■ **À COMPLÉTER**
1. Répondez à ces questions d'après le texte ci-dessous sur le phénotypage haut débit :
(a) Quel chiffre la population mondiale devrait-elle dépasser à l'horizon 2050 ?
(b) De combien la production de nourriture doit-elle augmenter d'ici là, selon nombre de spécialistes ?
(c) Depuis combien de temps les fermiers pratiquent-ils en réalité le phénotypage ?
2. Poursuivez le texte ci-dessous sur le phénotypage haut débit après sa dernière phrase.

■ **TEXTE FOURNI**
Maximiser le rendement agricole grâce au phénotypage haut débit et à Artec Space Spider
Notre monde manque de nourriture, et la situation ne fait qu’empirer. La population mondiale ne cesse de croître et devrait dépasser les 9,7 milliards d’individus à l’horizon 2050. Nombre de spécialistes affirment que la production de nourriture doit augmenter de 50 à 98 % d’ici là, rien que pour atteindre un niveau stable de sécurité alimentaire. Et ce chiffre ne tient pas compte des effets imprévisibles du réchauffement climatique, qui s’accélèrent au fur et à mesure que nous nous approchons de la moitié du 21e siècle.
Épi d’ivraie vivace en fleur
Aux quatre coins de la planète, les agriculteurs sont confrontés au défi colossal de produire plus de cultures que jamais sur des terres dont la superficie diminue – et, malgré les sécheresses, les inondations, les parasites et les maladies des plantes, d’obtenir d’une façon ou d’une autre un rendement agricole durable.
Sachant que des centaines de millions de personnes à travers le monde se couchent tous les soirs la faim au ventre, nous sommes encore loin de répondre aux besoins actuels en sécurité alimentaire. Les spécialistes d’ici et d’ailleurs sont unanimes : si nous voulons pouvoir un jour trancher ce nœud gordien, des innovations agricoles sans précédent sont nécessaires.
Une nouvelle technologie aux racines anciennes
Le phénotypage haut débit (PHD) fait partie de ces innovations de pointe qui optimisent le rendement agricole malgré des conditions difficiles. En résumé, le phénotypage est l’acte d’observer et d’analyser des plantes spécifiques, puis de tirer des conclusions et de faire des prédictions à partir des caractéristiques observables d’une plante. C’est en réalité ce que font les fermiers depuis plus de 10 000 ans maintenant.

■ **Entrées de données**
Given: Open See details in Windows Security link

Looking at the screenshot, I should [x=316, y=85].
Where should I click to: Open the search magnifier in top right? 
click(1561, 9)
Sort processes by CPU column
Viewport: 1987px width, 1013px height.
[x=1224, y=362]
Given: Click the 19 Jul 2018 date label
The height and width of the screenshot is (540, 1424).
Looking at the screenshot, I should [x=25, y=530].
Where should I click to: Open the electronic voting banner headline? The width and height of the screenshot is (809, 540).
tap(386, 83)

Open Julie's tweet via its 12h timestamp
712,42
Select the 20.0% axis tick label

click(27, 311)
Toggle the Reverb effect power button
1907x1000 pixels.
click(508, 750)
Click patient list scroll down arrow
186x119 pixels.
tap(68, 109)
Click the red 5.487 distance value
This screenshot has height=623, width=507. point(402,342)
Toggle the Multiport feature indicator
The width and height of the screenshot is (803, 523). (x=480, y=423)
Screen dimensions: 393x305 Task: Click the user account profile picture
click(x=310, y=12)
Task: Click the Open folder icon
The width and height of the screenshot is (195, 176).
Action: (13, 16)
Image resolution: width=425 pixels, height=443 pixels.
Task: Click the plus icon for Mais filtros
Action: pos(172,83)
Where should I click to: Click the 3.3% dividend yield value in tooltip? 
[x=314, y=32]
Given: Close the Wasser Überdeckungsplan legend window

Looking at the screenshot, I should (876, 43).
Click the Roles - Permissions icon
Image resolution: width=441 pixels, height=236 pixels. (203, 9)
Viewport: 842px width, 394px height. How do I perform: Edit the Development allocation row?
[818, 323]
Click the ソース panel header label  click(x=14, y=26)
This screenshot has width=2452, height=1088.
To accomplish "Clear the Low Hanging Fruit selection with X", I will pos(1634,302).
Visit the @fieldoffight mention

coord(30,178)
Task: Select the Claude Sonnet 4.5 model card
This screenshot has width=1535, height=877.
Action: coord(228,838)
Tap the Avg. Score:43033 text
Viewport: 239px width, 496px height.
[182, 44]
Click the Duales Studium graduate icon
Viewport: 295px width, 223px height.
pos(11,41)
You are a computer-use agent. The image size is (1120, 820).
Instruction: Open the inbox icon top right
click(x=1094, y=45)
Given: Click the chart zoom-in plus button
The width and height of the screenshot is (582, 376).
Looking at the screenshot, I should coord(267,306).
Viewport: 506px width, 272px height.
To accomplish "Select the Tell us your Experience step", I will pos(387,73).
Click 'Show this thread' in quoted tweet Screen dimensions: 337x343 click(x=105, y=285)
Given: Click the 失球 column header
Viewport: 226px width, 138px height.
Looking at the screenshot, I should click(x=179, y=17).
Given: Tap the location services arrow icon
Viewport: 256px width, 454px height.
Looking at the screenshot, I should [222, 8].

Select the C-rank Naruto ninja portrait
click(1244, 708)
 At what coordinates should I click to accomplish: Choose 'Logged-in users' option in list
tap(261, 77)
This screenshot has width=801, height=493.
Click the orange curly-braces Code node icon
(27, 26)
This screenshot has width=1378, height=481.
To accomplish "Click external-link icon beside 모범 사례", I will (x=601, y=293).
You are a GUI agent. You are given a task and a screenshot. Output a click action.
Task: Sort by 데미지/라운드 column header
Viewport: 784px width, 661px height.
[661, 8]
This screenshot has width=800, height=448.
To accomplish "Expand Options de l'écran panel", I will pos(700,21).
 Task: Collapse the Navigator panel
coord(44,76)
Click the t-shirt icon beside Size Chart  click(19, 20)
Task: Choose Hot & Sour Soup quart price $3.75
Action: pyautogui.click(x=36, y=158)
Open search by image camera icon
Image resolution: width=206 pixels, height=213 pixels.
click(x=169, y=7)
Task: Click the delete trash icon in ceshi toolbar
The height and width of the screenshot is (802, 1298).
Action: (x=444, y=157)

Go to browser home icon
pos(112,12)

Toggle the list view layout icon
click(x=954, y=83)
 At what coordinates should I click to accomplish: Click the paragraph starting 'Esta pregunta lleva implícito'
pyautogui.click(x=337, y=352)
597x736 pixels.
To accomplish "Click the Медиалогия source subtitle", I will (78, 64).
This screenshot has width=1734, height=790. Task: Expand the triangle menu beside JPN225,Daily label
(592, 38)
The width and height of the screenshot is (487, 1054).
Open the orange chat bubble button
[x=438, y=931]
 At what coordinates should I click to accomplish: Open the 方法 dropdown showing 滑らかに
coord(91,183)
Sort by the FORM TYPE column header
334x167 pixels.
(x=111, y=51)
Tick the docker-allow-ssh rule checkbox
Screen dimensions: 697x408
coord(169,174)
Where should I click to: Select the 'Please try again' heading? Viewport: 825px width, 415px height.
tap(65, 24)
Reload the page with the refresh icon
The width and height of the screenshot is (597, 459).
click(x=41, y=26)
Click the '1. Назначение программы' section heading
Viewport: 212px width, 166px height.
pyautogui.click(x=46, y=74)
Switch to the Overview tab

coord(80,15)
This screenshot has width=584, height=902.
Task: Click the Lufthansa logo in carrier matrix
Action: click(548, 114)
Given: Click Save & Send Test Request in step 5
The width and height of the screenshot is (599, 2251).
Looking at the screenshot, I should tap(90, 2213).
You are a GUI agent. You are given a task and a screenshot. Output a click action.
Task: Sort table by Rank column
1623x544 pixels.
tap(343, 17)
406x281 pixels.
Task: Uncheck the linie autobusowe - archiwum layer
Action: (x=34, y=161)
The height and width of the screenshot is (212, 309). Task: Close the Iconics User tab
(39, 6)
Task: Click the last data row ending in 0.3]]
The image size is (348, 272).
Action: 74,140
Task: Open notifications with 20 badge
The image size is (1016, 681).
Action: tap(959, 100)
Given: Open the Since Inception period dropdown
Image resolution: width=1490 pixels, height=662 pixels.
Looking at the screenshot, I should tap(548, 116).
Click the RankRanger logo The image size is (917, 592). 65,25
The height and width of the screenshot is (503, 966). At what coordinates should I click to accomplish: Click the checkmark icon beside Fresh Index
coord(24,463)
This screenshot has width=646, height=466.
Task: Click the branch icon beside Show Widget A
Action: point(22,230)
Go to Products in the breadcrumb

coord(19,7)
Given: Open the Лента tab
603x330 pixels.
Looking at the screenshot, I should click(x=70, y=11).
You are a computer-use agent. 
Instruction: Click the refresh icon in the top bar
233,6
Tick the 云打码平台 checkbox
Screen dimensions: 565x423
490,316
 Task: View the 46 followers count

■ **RÉPONSES PAR CONSIGNE**
1.
(a) 9,7 milliards d'individus.
(b) De 50 à 98 %.
(c) Depuis plus de 10 000 ans.

2.
Prêtre de l’Égypte antique portant du blé, Temple d’Horus, c. 2e siècle av. J.-C.
En parcourant leurs champs, ils sélectionnaient soigneusement les plantes aux traits les plus désirables, dont ils recueillaient les graines pour de futurs semis. Les graines étaient retirées des cultures encore droites, tandis que les graines qui s’étaient déjà séparées des plantes (l’égrenage) et étaient tombées au sol étaient simplement ignorées. Les plantes abîmées par des insectes ou présentant d’autres signes de faiblesse étaient également méprisées.
Répété des milliers de fois au fil des générations, ce procédé a donné lieu à des cultures pour la plupart résistantes et nutritives qui nourrissent aujourd’hui des milliards d’êtres humains. Actuellement, environ 75 % des calories humaines proviennent de seulement 12 cultures principales. Par conséquent, en nous concentrant sur ces plantes, nous avons le plus de chances de répondre aux besoins alimentaires croissants de l’humanité.
En ajoutant le « haut débit » au phénotypage, les choses deviennent vraiment intéressantes. Cette méthode implique de recourir à divers outils et technologies non destructifs pour rapidement augmenter la précision de la collecte et de l’analyse des données des plantes. La technique traditionnelle de phénotypage nécessitait de couper une plante et de l’apporter au laboratoire pour l’analyser. Une fois sur place, les caractéristiques physiques complexes de la plante étaient étudiées assidûment et mesurées avec toute une panoplie de règles et de pieds à coulisse.
Une quête urgente pour résoudre un problème sectoriel
Laborieuse, la prise de mesures manuelles est, depuis plusieurs décennies, la norme dans le secteur. L’avènement des technologies a toutefois donné vie au phénotypage haut débit. Travis Tubbs, major des forces spatiales américaines, fait partie des chercheurs ayant pris conscience de l’énorme potentiel du PHD pour recueillir plus rapidement et avec bien plus de précision les données des plantes sans abîmer celles-ci. Lors de ses recherches sur l’ivraie vivace à l’Université d’État de l’Oregon, Travis Tubbs a compris qu’il devait trouver un moyen d’analyser précisément des centaines de plantes en une fraction du temps nécessaire avec l’ancienne méthode.
Schéma de l’ivraie vivace (Lolium perenne)
Culture herbacée résistant au froid la plus populaire et la mieux adaptée, l’ivraie vivace est utilisée dans de nombreux pays pour nourrir le bétail. Rien que dans l’État de l’Oregon, 160 000 tonnes de graines d’ivraie ont été récoltées en 2019, pour des ventes de graines estimées à plus de 186 millions de dollars. Et pourtant, au moins 20 % de l’ivraie cultivée chaque année dans l’État américain sont irrémédiablement perdus en raison d’un égrenage précoce, lorsque les graines se séparent prématurément de la plante.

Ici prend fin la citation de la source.